If you don't want to grant the superuser permission level to Dynatrace OneAgent, you can disable it by adding the DISABLE_ROOT_FALLBACK=1 parameter to the Dynatrace OneAgent installation command. For example:

sudo /bin/sh Dynatrace-Agent-Linux-1.0.0.sh NON_ROOT_MODE=1 DISABLE_ROOT_FALLBACK=1

In such cases, you must perform manual updates on individual hosts. We don't recommend using the DISABLE_ROOT_FALLBACK=1 parameter for OneAgents on Azure or Docker containers.

How do I know if I've successfully enabled non-root mode?

The installer prints a message at the end of Dynatrace OneAgent installation. Depending on the kernel version and its support for ambient capabilities, you will read one of the following messages:

Non-root mode is enabled— The kernel supports ambient capabilities, the root access is not used for updates or operation.

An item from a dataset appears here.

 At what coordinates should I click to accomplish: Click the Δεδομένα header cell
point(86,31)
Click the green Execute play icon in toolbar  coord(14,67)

Enabled non-root mode, but ambient capabilities are not supported by kernel— The kernel is within the minimum supported version, but due to non-supported ambient capabilities, Dynatrace OneAgent needs to elevate privileges in select cases, see above.

Failed to enable non-root mode— The kernel doesn't meet the minimum version requirements to enable non-root mode.